Hüdayi’nin Ziyafet Sofrası’ndan

Dünya’da insanın; maddi ve zahiri olan her şeyi bulması kolay, lakin kendisini bulması zordur. Yıllarca milletimiz, kendi özünden başka nereye koştuysa acı bir gurbetin mahrumiyet dolu yalnızlığında biçare kaldı. Kur’an ve Sünnet’in takdim ettiği ilahi ahlaka sırt dönüldükçe, hakiki insanlığın şeref ve haysiyetine de veda edildi. Bu yüzden bugün insanımıza İslam’ın muhtevasını doğru bir şekilde anlatıp, unuttuğu birtakım ihtişamlı gerçekleri hatırlatmanın tam zamanıdır.

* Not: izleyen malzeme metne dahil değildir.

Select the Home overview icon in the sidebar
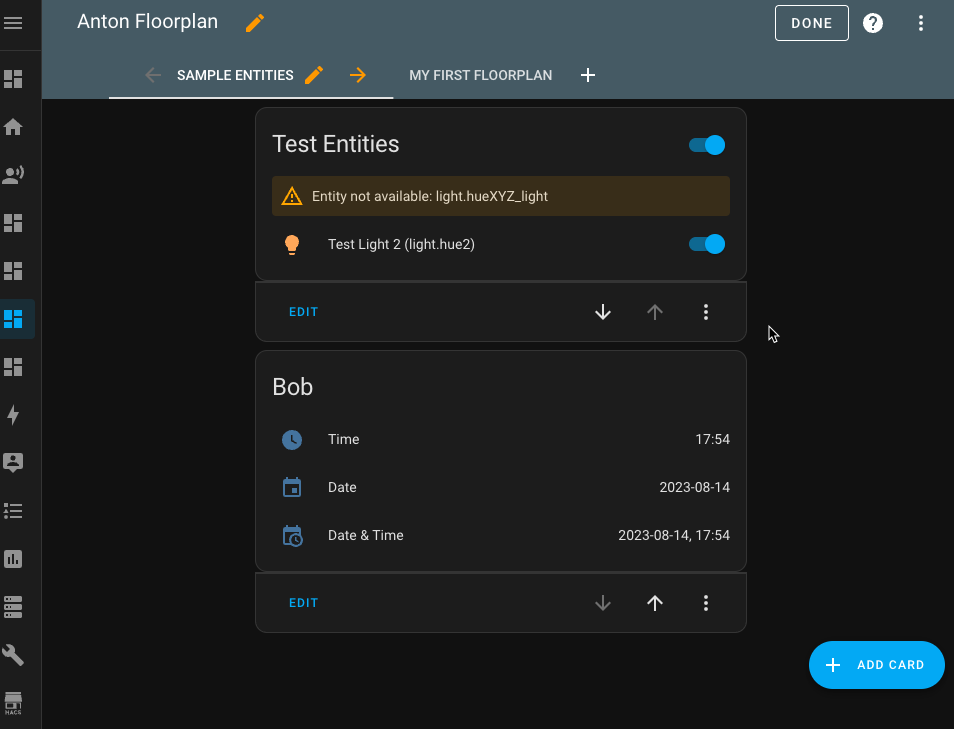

Biz de bu eserimizde, bu hizmeti nazari bir urette ifa etmek yerine, manen hasta, hatta sefaletini saadet zanneden bazı muzdarip tipler üzerinde tek tek teşhis ederek onlara karşı İslam tasavvufunun “günaha olan nefreti günahkara taşırmamak” şeklindeki şefkat ve merhamet iksiriyle gerçekleştirilen tedavi yolları göstermeye çalıştık.

Bu çalışma, “Altınoluk” Dergisinin okuyucularına üç ayda bir takdim ettiği “Söz Ola” Dergisinde tefrika edildi. Daha sonra onu, yeni ilave ve düzenlemelerle küçük bir kitap haline getirdik.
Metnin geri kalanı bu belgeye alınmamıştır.